• **Set tasks**
[A] In the article on Greenland's colonial legacy, how many Greenlandic Inuit children were sent to Denmark in the 1951 "Little Danes" experiment?
[B] Print the article on Greenland's colonial legacy from "These children were" up to and including "any meaningful way.".

━━━ Document extract ━━━

Greenland’s Real Crisis: The Colonial Legacy We’re Not Discussing
As Donald Trump renews his demand for US ownership of Greenland, the world has erupted in outrage over sovereignty violations. Denmark stands defiant. International law is invoked. Yet amid this geopolitical theatre, we risk missing the most crucial question – what about the Greenlandic people themselves?
Greenland’s 57,000 population are 88% indigenous Inuit, with a distinct language and culture. The irony is stark. The international community rally to defend Denmark’s sovereign claim over Greenland whilst conveniently forgetting that Denmark’s “ownership” is itself a product of colonialism. Greenland was not freely given, it was taken. Further, the colonial violence inflicted by Denmark upon the Inuit population represents a dark history that demands our attention now more than ever.

Greenland was colonised under Danish-Norwegian rule from the 18th century, later becoming a formal Danish colony in the 20th century. An essential part of any colonisation project has always been the targeting of indigenous children, either through genocides, ethnic cleansing or more suspiciously labelled as “re-education”, as children are the future of any community. In 1951, Denmark conducted what became known as the “Little Danes” experiment; a social engineering project that would horrify any modern observer. Twenty two Greenlandic Inuit children, aged between five and nine, were forcibly removed from their families and sent to Denmark. The stated aim was to create a Danish-speaking elite who would return to “modernise” Greenland. In reality, it was cultural genocide masquerading as benevolence. Typical colonial behaviour.
These children were stripped of their language, their culture, their families. Some were adopted into Danish families and never returned home, while those that did return were not permitted to go back to live with their own families. Many who returned to Greenland, could no longer speak their native tongue. They no longer fit into their own communities, yet they would never truly be accepted as Danish either. The psychological damage was profound and lasting. Most of these children suffered throughout their lives, and many died young, some without ever reconnecting with their families in any meaningful way.
But this isn’t merely historical injustice confined to the archives. Denmark’s conscious assault on Inuit families has continued into the present day. Until 2025, yes, 2025, Danish authorities used a parenting assessment test called the Forældrekompetenceundersøgelse to evaluate Greenlandic parents’ competence to raise their own children. This test, rooted in Eurocentric values and norms and administered in Danish, even where those parents may not understand it, was systematically weaponised against Inuit families.
The results were predictable and devastating. Inuit children were removed from their parents at disproportionate rates, judged “at risk” according to standards that bore no relation to Greenlandic culture or ways of life. Traditional parenting practices, community-based childcare, and cultural norms were pathologised. Families were torn apart and dehumanised. Children lost their heritage. Denmark, all the while, maintained its progressive reputation on the international stage.
This is the context we must hold as we watch Trump, Danish officials and other Western world leaders, trade barbs. When we speak of Greenland’s sovereignty, whose sovereignty do we actually mean? The Danish state that colonised it? The American administration that now wants to purchase it like a property transaction? Or the Greenlandic people who have inhabited this land for centuries?

━━━ Information shown ━━━

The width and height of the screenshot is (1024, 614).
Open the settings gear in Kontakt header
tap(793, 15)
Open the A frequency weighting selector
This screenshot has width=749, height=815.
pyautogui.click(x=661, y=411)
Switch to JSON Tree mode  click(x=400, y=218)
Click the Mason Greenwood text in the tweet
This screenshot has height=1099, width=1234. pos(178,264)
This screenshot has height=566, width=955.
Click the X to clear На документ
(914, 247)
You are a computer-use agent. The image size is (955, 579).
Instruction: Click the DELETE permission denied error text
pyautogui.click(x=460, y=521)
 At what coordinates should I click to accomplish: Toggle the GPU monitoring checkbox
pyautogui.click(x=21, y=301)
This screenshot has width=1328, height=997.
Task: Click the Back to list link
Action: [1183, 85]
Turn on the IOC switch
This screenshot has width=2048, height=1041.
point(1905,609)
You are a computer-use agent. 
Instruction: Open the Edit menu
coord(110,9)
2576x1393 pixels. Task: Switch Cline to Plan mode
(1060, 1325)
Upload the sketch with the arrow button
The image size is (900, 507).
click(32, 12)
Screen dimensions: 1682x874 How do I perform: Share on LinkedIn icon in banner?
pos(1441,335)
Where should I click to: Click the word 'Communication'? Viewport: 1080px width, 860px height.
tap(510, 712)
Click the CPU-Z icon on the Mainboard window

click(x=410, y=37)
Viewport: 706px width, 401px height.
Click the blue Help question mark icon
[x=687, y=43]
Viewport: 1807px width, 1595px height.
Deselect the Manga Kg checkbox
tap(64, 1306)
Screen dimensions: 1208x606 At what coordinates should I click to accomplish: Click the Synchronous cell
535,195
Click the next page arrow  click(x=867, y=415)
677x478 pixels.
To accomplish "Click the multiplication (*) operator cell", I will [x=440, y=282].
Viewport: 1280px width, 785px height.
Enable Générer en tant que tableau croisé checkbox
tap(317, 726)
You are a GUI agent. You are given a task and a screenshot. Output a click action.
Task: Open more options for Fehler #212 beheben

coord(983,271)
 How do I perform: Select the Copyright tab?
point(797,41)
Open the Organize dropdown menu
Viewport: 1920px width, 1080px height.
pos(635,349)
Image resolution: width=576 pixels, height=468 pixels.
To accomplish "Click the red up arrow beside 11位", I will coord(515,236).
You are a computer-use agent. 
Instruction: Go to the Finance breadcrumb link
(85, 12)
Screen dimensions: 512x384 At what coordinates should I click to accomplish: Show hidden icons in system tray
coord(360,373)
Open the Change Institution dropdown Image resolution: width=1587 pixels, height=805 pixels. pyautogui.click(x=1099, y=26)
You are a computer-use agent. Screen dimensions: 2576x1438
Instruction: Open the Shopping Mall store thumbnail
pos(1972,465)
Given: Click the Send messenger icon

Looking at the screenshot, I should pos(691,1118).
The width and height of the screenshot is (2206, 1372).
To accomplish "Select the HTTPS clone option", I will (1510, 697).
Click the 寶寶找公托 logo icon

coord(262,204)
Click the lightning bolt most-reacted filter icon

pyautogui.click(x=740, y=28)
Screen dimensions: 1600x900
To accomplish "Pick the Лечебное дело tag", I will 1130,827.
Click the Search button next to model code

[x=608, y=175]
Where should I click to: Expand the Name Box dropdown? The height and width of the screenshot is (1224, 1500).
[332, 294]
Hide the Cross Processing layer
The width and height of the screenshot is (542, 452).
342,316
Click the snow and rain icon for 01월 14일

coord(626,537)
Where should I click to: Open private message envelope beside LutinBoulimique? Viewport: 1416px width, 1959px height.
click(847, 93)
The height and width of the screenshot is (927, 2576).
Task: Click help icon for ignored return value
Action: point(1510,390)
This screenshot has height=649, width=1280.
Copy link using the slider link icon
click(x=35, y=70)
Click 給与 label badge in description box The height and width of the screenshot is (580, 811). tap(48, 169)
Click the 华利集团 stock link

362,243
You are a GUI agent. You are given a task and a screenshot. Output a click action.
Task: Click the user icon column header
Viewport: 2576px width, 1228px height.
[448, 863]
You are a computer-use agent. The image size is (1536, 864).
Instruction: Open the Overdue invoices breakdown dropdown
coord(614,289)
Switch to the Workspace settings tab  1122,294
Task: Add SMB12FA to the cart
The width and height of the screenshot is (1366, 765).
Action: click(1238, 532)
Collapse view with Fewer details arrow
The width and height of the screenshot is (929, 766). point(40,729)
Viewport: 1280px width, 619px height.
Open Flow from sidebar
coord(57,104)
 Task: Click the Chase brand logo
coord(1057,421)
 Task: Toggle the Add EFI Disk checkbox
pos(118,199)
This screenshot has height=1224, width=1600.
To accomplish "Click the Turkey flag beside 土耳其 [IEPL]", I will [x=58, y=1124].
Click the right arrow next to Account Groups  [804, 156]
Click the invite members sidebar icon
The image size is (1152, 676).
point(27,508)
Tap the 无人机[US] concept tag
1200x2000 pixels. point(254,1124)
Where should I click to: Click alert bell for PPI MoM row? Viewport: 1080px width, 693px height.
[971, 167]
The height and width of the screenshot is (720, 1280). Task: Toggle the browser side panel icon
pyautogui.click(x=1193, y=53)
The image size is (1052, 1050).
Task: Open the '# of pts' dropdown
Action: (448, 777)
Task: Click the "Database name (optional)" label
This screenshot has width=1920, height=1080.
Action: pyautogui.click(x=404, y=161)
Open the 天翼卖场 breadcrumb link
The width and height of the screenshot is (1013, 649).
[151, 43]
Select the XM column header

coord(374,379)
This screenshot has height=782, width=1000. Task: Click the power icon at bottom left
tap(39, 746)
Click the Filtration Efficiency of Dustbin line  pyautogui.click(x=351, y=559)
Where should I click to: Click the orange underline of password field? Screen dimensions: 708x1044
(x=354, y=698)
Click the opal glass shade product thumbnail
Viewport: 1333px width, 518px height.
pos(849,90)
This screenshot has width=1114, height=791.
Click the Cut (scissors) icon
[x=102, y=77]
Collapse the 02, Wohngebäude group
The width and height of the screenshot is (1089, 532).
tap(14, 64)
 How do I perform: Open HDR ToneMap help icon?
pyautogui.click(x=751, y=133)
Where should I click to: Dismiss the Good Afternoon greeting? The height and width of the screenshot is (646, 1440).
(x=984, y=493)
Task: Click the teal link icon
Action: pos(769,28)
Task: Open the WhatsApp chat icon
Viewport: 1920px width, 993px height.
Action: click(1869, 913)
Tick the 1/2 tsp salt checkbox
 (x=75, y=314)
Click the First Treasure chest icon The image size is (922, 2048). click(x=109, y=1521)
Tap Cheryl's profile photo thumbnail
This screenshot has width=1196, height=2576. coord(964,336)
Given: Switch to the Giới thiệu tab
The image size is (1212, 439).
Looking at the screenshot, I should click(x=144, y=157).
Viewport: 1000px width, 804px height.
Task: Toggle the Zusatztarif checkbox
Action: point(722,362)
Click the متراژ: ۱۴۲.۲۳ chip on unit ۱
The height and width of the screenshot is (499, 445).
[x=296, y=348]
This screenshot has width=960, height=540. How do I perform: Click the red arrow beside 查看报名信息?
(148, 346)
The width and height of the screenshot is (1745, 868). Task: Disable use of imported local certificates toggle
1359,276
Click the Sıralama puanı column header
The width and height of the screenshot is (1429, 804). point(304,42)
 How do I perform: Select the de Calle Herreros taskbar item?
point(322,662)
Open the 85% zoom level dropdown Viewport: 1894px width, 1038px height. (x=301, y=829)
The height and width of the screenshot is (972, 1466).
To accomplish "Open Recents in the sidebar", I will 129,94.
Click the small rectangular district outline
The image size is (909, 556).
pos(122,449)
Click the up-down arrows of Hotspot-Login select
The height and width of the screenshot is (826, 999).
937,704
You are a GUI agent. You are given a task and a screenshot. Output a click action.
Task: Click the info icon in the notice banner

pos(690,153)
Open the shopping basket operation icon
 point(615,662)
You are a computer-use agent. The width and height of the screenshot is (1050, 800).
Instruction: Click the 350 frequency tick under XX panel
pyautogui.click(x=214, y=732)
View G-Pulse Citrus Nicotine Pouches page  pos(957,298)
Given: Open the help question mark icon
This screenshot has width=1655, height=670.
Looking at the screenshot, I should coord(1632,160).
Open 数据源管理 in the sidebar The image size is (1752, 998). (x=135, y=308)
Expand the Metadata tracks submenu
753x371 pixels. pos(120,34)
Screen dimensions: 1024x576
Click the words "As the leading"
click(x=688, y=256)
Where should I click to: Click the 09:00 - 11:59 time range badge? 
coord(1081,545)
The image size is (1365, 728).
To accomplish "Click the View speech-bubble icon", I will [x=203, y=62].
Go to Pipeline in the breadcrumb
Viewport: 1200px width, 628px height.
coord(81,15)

━━━

• **Results for each task**
[A] Twenty-two children, aged between five and nine.

[B]
These children were stripped of their language, their culture, their families. Some were adopted into Danish families and never returned home, while those that did return were not permitted to go back to live with their own families. Many who returned to Greenland, could no longer speak their native tongue. They no longer fit into their own communities, yet they would never truly be accepted as Danish either. The psychological damage was profound and lasting. Most of these children suffered throughout their lives, and many died young, some without ever reconnecting with their families in any meaningful way.